◇ ◇ ◇


 重厚感溢れる扉を潜った先で俺を出迎えたのは、どこか浮世離れした男女だった。

「いらっしゃい」

 黒髪の女が微笑む。滅多に見ないレベルの美人だ。どこの集団に属しても男達からマドンナと持て囃されるだろう。それよりも俺の気を引いたのは、赤毛の男が持つ本だった。

「おや、この子が気になります?」

 視線に気づいた赤毛の男が柔らかく微笑む。かなり若く見えるが、俺より少し歳下の学生だろうか。随分とハイカラな装いだ。

「ご覧になっては如何?」

 黒髪の女に促され、男から本を受け取る。それは浦島太郎の絵本。確か、いじめられていた亀を助けた浦島が竜宮城に招かれてもてなしを受けるも、家に帰るとそこは見知らぬ未来になっていた、そんな話だった。子供の頃は母親にせがんで読み聞かせてもらっていたな。

 しかし浦島太郎とは……奇遇にも今の俺にお誂え向きな本だ。

「なあ、アンタらは俺が浦島太郎と同じ状況になってると聞いて信じてくれるか?」

 つい、そんなことを口走っていた。案の定、怪訝な視線が俺を刺す。

「同じ状況?」

「ああ。
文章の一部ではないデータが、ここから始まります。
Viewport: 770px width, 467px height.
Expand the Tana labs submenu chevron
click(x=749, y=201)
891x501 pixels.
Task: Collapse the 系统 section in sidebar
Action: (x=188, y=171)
浦島が竜宮城から帰ってきたら自分が住んでいた町が見知らぬ世界になっていただろ。あれは竜宮城が現実の世界より時間の流れが遅いために浦島だけ歳を取らずに世界に取り残された訳だが、俺もこの頃似たような経験をしてる。いつの間にか知らない場所にいるんだ」

 こうなりゃヤケだ。見知らぬ相手にペラペラと自分の悩みを打ち明けていた。

「記憶喪失のようなものですかね? 頭を強く打ったとか、そんなことは?」

「いや、俺は至って健康そのものだ。まだまだボケる歳でもないしな。なのに、ふと気づくと周りの風景が見たことないものに変わっている」

 いつも通り出勤しているはずなのだ。なのに突然違う世界に迷い出てしまったような。知らない土地で知らない人々の中に放り込まれたみたいで、酷く心細い。家に帰ろうにも、土地勘もない見知らぬ場所からどうやって帰ればいいのか見当もつかない。

 ここに立ち寄ったのもそうだ。気づけば見知らぬ街並みにいて、道を尋ねるために目についたこの店に入った。いったい自分はどうしてしまったのだろう。知らぬ間に竜宮城に迷い込んでいて、未来の世界に取り残されたのだろうか――

「お客様は浦島太郎の物語をご存知ですよね。ならば、竜宮城から戻った浦島がどうしたかも知っているのでは?」

 勿論知っている。俺は頷いた。乙姫から土産にと手渡された玉手箱を開けた……。

「この本はお客様にとっての玉手箱です。差し上げますのでどうしても耐え切れなくなった時だけ本を開いてみてください。構わないな、瀬戸?」

 瀬戸と呼ばれた赤毛の男は頷いた。

「ええ、この子も貴方に読んでいただいた方が嬉しそうですから」

 俺を出迎えたのは絢爛なタイやヒラメの舞い踊りではなく本の壁。そして玉手箱ではなく本を手土産に帰路についた。